◆ **Entries supplied**:
^^^^^^^^^^^^^^^^

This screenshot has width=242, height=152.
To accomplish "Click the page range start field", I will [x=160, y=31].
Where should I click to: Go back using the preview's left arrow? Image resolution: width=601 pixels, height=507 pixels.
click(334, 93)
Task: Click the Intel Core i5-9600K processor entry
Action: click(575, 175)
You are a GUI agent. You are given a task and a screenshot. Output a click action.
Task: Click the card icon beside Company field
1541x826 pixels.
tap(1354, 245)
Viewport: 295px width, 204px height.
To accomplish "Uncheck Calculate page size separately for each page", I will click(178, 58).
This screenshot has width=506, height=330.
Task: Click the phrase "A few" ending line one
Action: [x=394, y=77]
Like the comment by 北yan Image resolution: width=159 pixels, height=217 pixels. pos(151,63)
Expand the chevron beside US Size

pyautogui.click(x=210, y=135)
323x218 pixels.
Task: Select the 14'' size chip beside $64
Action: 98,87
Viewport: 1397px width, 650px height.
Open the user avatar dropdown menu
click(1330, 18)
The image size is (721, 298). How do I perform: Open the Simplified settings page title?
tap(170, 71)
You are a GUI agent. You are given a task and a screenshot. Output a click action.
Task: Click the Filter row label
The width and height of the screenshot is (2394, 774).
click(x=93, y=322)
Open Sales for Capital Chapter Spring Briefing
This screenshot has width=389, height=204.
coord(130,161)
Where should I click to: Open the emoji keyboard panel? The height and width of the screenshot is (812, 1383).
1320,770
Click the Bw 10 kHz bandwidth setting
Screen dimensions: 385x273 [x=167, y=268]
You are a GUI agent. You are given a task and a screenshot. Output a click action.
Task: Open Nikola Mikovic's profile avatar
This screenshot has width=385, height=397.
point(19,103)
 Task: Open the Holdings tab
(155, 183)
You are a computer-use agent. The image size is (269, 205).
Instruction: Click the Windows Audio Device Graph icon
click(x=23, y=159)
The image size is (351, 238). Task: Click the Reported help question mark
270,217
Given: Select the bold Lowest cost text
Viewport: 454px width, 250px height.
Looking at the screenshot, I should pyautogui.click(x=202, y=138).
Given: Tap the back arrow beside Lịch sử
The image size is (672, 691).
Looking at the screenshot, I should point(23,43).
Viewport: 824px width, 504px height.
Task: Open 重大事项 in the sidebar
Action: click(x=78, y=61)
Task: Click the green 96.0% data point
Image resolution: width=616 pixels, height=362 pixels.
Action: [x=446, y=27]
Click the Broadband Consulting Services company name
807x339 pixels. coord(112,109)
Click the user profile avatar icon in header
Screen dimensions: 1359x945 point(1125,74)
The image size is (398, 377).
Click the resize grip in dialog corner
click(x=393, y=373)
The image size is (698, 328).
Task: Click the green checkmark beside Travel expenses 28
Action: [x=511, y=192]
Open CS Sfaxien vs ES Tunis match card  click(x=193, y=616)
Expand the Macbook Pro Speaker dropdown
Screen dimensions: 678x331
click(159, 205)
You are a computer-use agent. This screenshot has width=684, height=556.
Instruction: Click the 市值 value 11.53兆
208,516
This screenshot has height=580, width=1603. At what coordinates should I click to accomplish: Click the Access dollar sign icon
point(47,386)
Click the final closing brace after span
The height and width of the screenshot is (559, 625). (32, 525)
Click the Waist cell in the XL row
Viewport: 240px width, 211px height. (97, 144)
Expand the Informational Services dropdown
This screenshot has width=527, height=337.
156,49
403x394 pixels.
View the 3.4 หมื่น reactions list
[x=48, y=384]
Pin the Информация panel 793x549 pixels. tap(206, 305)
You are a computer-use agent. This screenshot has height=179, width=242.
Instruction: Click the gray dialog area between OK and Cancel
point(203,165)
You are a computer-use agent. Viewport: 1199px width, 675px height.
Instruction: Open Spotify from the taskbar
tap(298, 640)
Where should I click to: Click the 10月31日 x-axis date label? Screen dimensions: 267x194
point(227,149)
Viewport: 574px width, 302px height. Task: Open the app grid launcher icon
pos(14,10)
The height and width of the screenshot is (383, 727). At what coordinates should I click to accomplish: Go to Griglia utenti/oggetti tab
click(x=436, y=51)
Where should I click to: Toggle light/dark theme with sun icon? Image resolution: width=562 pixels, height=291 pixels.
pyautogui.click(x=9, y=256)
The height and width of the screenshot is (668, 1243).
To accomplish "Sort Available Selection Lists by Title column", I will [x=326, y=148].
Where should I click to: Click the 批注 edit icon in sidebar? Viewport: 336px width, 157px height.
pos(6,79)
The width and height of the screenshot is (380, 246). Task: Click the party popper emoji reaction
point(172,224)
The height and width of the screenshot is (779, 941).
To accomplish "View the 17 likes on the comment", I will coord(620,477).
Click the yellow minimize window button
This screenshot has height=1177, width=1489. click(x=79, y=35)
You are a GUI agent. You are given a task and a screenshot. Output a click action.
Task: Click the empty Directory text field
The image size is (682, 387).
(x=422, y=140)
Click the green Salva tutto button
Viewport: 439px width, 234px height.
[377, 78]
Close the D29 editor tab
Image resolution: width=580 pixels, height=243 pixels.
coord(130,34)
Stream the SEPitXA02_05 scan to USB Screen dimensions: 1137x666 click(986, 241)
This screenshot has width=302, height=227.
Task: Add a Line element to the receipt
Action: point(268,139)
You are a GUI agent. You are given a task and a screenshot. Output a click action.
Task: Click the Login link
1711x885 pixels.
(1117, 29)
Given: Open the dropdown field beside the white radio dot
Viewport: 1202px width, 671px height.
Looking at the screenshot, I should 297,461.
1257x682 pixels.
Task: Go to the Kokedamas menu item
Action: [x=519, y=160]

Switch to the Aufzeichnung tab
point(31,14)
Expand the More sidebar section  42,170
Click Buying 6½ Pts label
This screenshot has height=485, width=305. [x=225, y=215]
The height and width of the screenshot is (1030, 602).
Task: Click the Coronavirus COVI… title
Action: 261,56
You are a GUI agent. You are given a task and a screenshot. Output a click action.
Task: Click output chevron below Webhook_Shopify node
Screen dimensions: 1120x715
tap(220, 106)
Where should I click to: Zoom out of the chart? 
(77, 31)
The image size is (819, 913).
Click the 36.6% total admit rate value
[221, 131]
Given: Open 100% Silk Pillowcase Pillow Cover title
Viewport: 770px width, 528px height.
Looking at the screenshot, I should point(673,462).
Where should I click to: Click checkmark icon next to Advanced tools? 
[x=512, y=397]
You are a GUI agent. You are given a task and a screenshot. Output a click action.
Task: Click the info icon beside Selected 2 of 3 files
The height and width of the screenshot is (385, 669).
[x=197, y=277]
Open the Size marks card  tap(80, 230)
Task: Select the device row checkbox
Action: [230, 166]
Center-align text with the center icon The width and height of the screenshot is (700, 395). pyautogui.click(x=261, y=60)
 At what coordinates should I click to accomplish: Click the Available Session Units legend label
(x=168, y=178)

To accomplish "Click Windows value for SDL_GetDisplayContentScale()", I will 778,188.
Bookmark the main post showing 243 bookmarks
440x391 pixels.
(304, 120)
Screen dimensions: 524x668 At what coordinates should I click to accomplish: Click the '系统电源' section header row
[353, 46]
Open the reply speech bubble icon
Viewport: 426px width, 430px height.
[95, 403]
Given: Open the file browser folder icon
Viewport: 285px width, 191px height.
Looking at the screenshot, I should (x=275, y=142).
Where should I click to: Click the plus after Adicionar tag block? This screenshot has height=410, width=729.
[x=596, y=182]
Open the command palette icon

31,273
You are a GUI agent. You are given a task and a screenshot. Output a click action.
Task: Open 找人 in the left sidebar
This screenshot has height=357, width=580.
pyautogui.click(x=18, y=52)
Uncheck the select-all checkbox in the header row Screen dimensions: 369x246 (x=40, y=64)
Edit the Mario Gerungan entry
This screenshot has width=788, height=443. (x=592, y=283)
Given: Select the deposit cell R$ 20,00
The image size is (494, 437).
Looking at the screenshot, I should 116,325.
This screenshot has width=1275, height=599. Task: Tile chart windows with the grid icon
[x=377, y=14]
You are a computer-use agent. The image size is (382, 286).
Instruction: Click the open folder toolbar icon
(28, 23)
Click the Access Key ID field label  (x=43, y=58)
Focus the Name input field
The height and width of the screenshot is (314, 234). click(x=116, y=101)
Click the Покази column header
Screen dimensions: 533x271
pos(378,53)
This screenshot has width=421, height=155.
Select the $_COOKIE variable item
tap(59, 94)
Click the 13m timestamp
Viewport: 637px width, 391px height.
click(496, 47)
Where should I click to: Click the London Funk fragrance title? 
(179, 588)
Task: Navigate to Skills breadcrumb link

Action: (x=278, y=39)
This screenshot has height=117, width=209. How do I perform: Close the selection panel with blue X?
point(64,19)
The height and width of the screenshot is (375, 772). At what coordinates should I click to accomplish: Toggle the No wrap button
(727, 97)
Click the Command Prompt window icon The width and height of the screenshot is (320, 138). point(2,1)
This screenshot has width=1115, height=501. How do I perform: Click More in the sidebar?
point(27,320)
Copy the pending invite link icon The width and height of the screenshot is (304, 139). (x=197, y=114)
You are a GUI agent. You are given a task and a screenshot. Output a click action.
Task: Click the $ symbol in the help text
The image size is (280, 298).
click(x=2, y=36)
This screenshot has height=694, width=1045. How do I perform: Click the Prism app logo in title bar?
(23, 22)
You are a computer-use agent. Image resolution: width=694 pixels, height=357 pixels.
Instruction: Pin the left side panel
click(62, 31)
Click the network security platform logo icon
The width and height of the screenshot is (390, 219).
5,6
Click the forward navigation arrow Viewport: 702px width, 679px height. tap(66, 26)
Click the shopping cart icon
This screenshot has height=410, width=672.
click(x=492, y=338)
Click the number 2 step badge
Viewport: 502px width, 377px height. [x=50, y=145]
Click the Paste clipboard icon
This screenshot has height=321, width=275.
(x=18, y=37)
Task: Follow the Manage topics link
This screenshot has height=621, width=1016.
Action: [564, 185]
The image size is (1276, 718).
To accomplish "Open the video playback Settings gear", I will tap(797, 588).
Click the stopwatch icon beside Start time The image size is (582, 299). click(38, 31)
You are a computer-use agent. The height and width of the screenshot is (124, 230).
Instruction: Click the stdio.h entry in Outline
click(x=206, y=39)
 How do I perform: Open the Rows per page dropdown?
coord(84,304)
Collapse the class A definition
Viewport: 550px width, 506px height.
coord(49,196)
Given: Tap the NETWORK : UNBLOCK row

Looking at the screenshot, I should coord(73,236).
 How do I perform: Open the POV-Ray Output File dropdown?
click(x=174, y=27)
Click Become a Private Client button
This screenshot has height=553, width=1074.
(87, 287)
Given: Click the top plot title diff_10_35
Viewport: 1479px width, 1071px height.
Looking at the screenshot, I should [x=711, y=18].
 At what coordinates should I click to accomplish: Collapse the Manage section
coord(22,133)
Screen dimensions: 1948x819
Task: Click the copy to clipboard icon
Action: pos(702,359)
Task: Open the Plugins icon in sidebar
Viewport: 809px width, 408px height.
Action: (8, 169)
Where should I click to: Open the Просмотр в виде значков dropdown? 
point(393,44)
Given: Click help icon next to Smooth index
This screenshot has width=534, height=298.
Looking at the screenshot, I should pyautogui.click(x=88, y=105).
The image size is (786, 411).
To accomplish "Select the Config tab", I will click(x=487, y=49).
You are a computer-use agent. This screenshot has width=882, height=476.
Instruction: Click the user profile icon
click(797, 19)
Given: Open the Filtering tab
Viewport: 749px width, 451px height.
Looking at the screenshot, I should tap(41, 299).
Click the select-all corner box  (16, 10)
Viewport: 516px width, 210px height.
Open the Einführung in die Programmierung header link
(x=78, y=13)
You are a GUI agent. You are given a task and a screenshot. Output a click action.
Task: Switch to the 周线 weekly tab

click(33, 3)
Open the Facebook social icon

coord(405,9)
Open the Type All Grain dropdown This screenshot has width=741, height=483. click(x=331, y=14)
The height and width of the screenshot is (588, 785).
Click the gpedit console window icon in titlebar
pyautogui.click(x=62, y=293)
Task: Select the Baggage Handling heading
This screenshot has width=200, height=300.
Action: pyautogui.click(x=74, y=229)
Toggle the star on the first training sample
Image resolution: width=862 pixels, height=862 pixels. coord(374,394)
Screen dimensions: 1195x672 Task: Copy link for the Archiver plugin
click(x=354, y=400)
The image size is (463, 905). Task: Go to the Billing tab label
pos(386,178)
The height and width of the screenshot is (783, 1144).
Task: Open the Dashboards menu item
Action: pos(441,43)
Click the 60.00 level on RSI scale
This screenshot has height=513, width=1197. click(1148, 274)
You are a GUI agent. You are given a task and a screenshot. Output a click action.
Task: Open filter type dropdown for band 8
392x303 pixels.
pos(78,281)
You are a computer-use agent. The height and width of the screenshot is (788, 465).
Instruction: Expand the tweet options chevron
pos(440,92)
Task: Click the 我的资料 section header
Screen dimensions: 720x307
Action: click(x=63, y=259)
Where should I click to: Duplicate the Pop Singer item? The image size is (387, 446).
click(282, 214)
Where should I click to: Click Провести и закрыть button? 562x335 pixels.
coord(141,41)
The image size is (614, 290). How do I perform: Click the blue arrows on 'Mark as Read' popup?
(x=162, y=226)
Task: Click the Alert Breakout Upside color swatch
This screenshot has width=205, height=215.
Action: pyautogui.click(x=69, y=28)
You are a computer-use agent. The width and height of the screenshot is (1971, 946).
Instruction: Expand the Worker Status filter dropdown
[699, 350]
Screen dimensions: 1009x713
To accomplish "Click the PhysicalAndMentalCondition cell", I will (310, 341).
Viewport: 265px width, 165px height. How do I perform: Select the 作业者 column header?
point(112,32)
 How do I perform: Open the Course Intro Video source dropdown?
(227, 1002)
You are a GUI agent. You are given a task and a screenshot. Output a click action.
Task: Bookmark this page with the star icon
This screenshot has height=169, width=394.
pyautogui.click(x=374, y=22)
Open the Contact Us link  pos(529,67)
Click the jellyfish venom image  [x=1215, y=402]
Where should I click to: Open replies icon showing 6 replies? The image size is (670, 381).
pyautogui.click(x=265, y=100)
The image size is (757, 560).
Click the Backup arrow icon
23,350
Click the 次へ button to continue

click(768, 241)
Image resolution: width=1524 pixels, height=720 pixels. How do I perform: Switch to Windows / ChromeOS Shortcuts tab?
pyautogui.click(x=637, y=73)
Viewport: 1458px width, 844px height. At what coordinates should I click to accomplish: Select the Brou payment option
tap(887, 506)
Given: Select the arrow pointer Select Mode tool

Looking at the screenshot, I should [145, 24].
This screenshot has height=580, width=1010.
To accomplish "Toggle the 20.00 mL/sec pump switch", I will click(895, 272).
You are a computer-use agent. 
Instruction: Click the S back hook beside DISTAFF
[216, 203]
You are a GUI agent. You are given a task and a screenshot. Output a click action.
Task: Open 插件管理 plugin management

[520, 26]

^^^^^^^^^^^^^^^^

◆ **Your objective**: Search the entries above for the word "text" and count the lines that hold it. Reply with only that number.

◆ **Task answer**: 4